Harry had never even imagined such a strange and splendid place. It was lit by thousands and thousands of candles that were floating in midair over four long tables, where the rest of the students were sitting. These tables were laid with glittering golden plates and goblets. At the top of the hall was another long table where the teachers were sitting. Professor McGonagall led the first years up here, so that they came to a halt in a line facing the other students, with the teachers behind them. The hundreds of faces staring at them looked like pale lanterns in the flickering candlelight. Dotted here and there among the students, the ghosts shone misty silver. Mainly to avoid all the staring eyes, Harry looked upward and saw a velvety black ceiling dotted with stars. He heard
Hermione whisper, "It's bewitched to look like [sky 1] the sky outside. I read about it in Hogwarts, A History."
It was hard to believe there was a ceiling there at all, and that the Great Hall didn't simply open on to [heaven 2] the heavens.
(Harry Potter and the Sorcerer's Stone)Merlin nodded: this one would summon him to London decades later when hellfire fell from [sky 2] the skies. (from COCA, The Queen and the Cambion by Richard Bowes)

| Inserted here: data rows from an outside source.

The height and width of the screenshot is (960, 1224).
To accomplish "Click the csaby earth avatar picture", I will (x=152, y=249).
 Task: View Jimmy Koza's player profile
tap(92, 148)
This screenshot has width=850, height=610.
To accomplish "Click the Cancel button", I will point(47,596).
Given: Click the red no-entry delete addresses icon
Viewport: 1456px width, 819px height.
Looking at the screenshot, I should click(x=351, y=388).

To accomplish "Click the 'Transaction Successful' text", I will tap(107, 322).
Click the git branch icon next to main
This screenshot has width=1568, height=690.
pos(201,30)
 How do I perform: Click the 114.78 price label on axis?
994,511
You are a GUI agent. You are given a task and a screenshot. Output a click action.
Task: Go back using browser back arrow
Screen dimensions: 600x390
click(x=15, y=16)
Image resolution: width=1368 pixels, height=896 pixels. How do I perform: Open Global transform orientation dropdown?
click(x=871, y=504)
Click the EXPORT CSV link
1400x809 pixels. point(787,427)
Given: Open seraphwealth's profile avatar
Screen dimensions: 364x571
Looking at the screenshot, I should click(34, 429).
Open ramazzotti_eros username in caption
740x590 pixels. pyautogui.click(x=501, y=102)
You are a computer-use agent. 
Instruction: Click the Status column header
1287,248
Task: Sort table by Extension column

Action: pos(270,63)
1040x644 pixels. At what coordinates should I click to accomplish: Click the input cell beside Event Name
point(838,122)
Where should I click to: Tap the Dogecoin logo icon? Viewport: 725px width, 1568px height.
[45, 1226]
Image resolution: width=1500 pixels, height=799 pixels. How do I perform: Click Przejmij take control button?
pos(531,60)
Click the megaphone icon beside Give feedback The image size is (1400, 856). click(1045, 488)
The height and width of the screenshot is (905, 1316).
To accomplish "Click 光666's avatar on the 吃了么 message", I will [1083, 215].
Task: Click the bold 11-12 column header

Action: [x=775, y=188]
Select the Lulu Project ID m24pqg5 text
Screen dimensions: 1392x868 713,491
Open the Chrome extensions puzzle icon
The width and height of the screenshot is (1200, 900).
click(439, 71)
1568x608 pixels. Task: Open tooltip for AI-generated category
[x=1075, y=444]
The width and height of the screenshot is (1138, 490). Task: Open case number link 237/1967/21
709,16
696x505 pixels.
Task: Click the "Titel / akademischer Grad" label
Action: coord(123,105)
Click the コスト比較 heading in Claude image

There is/are the sky/skies or heaven/heavens above the Great Hall. I remember reading plural mountains is because mountains cannot be separated as a clear-cut unit, for they are connected, in CGEL (I can’t find from what page, now). So I thought [sky 1] is the very near sky just outside the hall, which cannot be separated, for the seer and the sky is close enough, the borders with the other skies cannot be - imaginarily -lined between them.
In this respect, [sky 2] is the ones that are spread out to only goblins knowing where; [heaven 2] opens to likewise.
Is this what the singular, plural means?